The one constant I've observed, in 27 years as an on-again, off-again political reporter, is that Republicans return reporters' calls and Democrats don't. To a great extent, this is what got Scooter Libby into trouble, calling back The New York Times's Judy Miller and Time's Matt Cooper. Libby is a superb example of the much-vaunted Republican Party message discipline-he's got tenacious follow-through. He's one of the people who helped give the Bush administration its reputation-intact as recently as 24 months ago-as the most masterful iteration of Republican media management, a leviathan of political marketing.

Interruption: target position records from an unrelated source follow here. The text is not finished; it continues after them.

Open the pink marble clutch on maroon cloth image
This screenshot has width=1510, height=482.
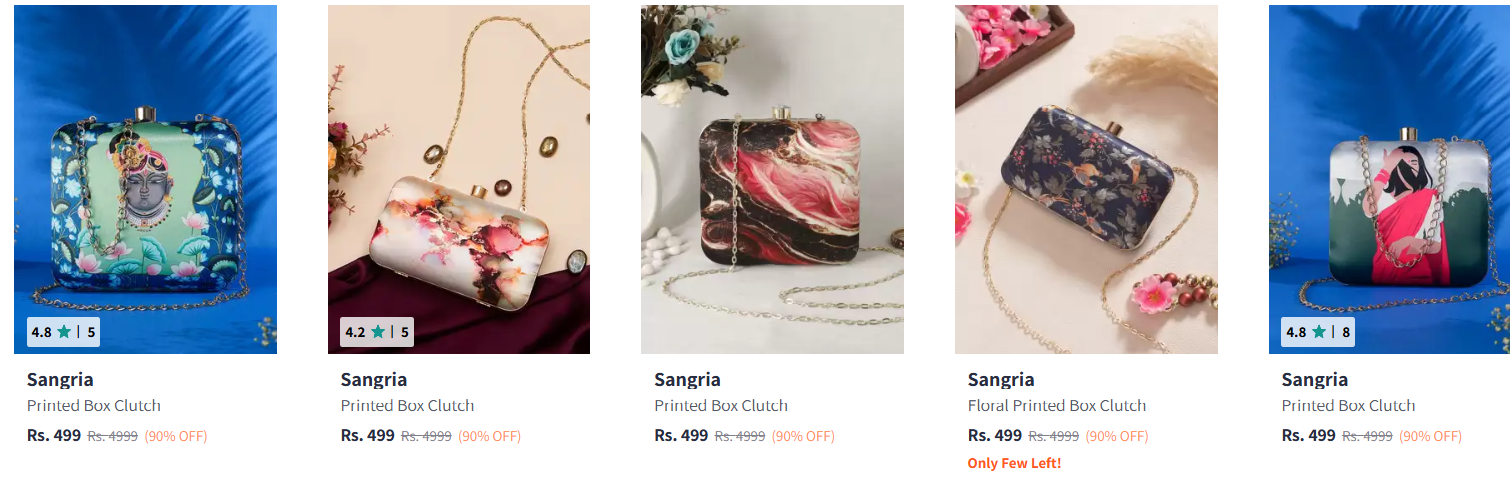click(x=459, y=180)
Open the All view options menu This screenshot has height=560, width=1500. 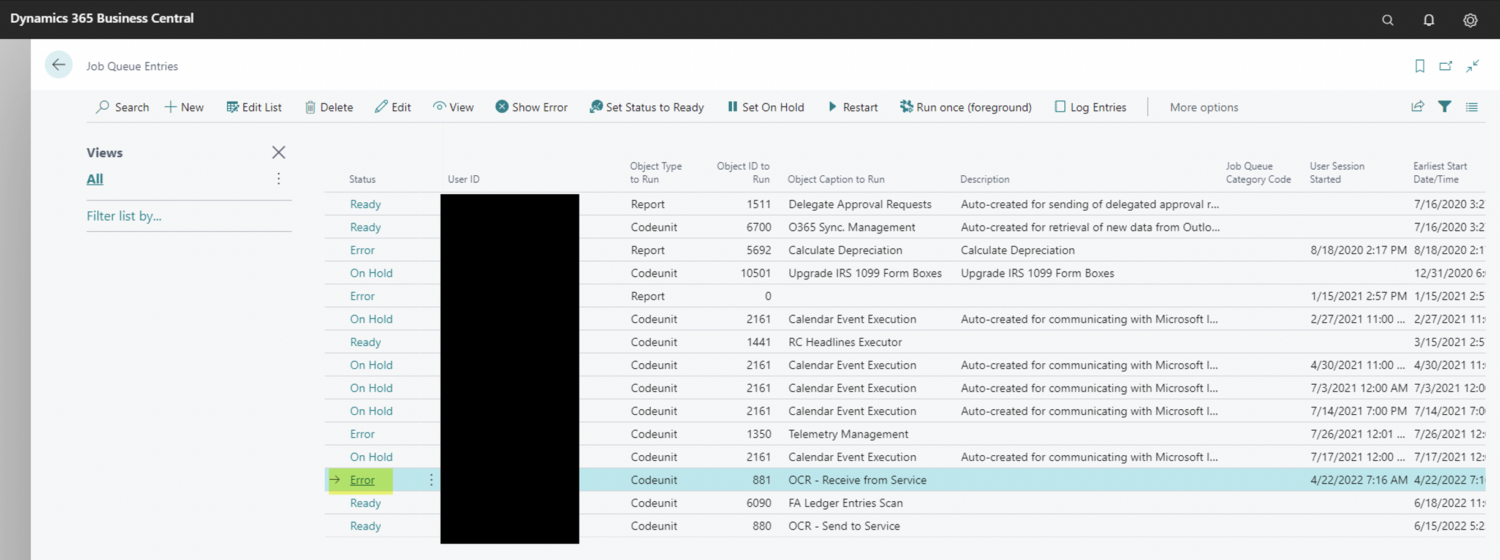278,179
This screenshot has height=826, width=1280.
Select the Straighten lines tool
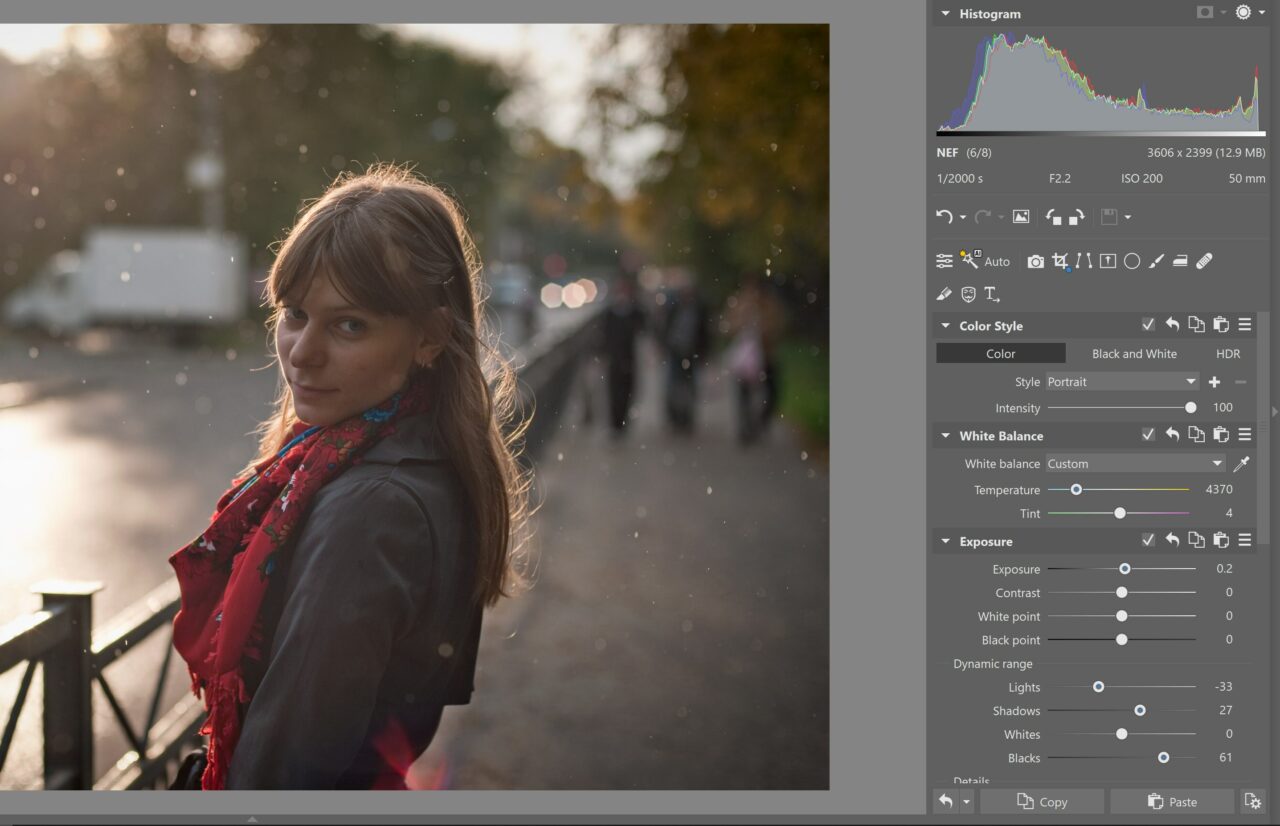[x=1083, y=261]
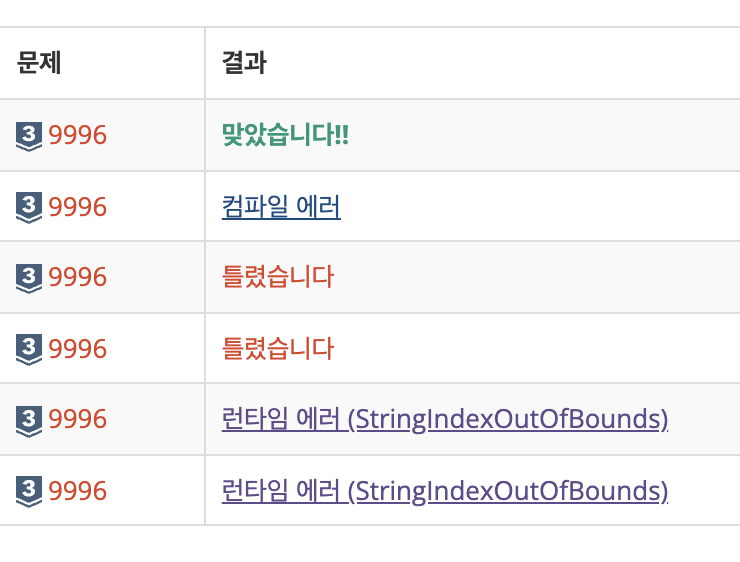The width and height of the screenshot is (740, 562).
Task: Open problem 9996 next to 컴파일 에러
Action: [x=77, y=207]
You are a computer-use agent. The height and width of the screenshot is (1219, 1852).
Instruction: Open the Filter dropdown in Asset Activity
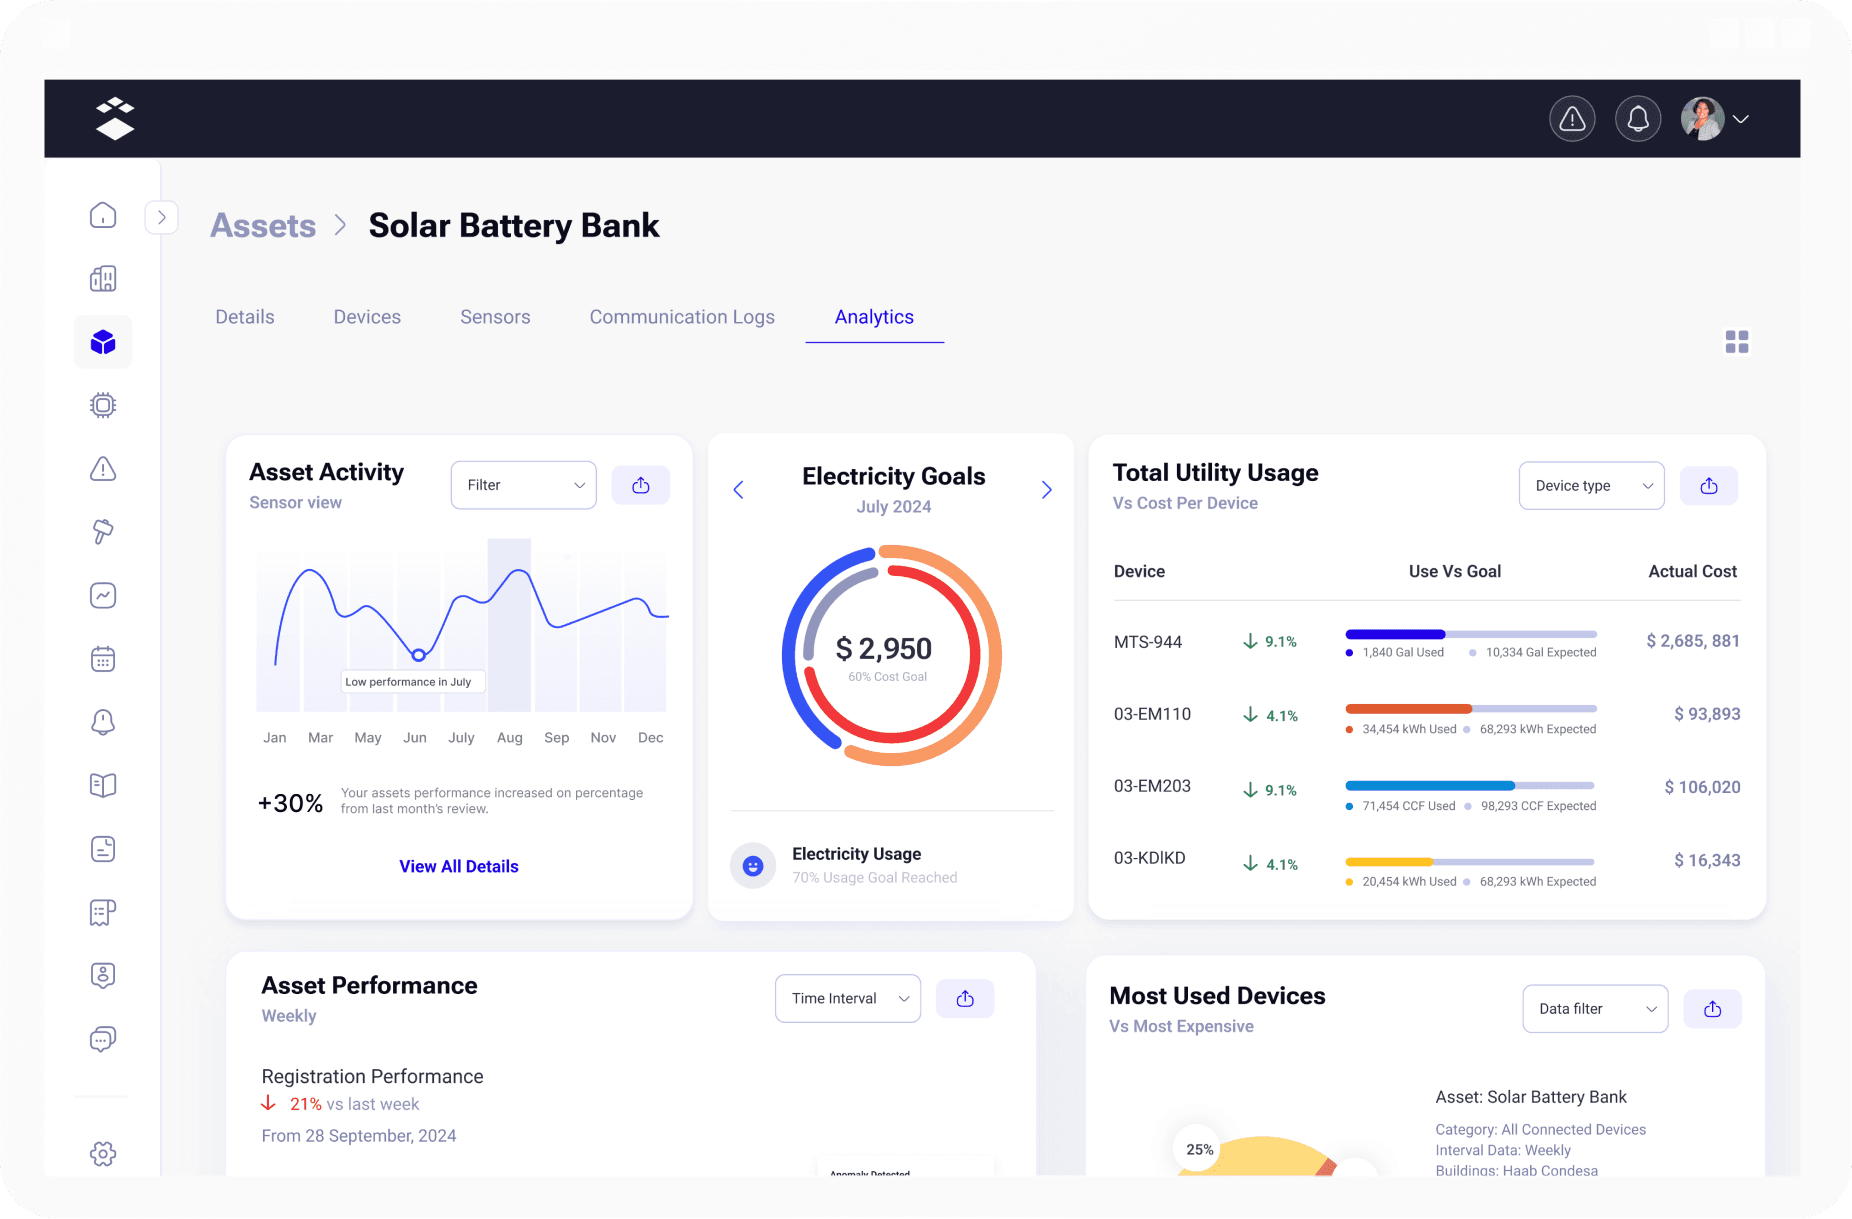[523, 485]
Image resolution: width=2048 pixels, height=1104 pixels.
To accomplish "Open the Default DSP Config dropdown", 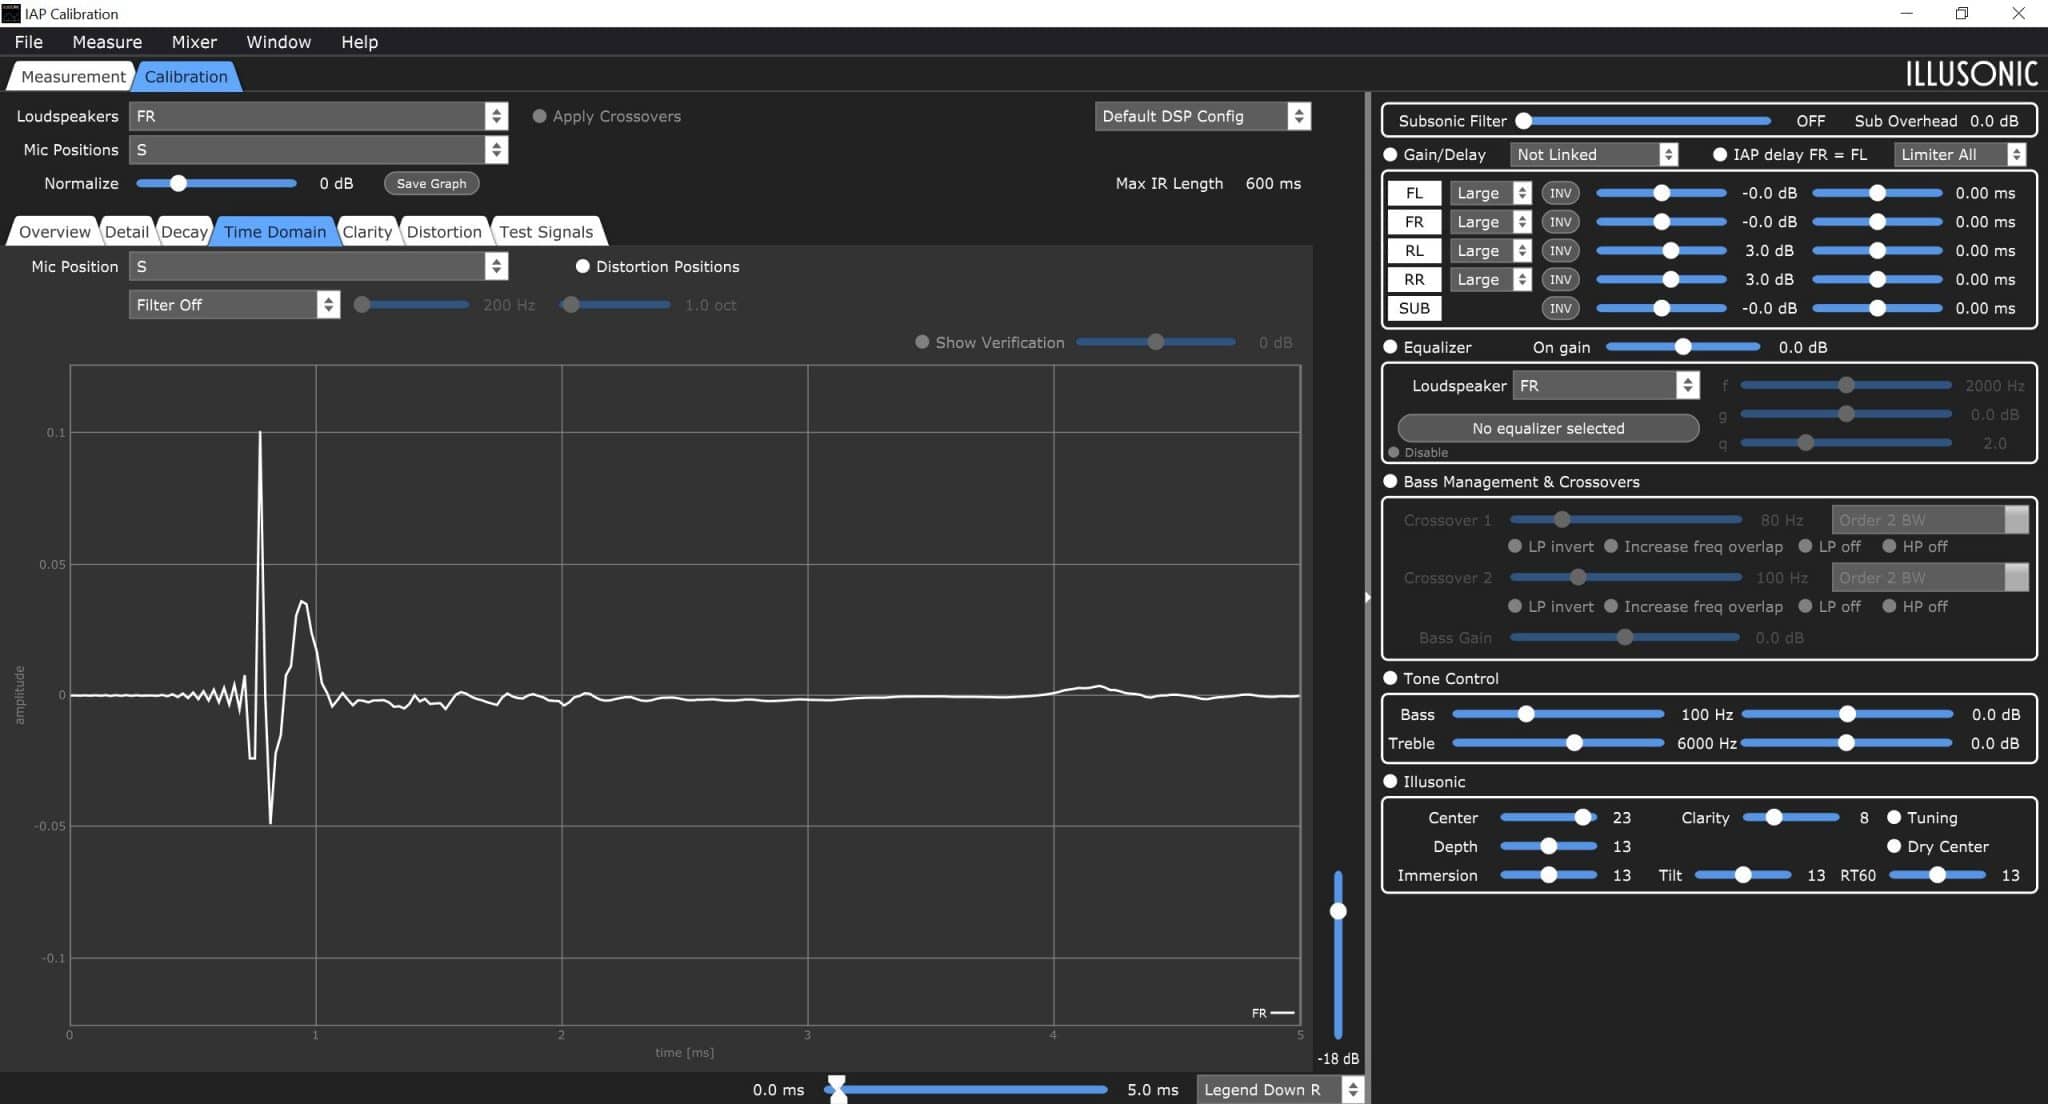I will 1202,116.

But good marketing depends on maintaining an illusion-we admire an efficient and top-notch communications operation but are shocked, shocked at the idea of cynical manipulation-and the Libby trial turned into a remarkable, practically voyeuristic peeling back of the layers of the Bush administration's public-relations tradecraft. The dubious byways of this White House were found not by that hoary Watergate-era investigative technique of following the money but by the more media-savvy method of following the talking points. In their composition and editing (and in the chicken-scratch notes in the margins) and ultimate distribution in press releases and distillation in speeches and the prepared responses of various administration spokespeople, we were able to see the particulars of the big lie, which got us into Iraq, as well as the much smaller ones.
That the trial was so fruitful and revelatory was quite a surprise. It rather looked like all the big enchiladas had gotten away with the outing of C.I.A. agent Valerie Plame, wife of former ambassador Joe Wilson, who, after being sent on a fact-finding mission to Niger, climbed on a soapbox and announced that a central element of the case for war was fraudulent. In the end, all the prosecutor had gotten-and only for the Martha Stewart breach of legal etiquette of trying not to get caught for a crime that seems not to have been committed-was the vice president's factotum. Only Scooter.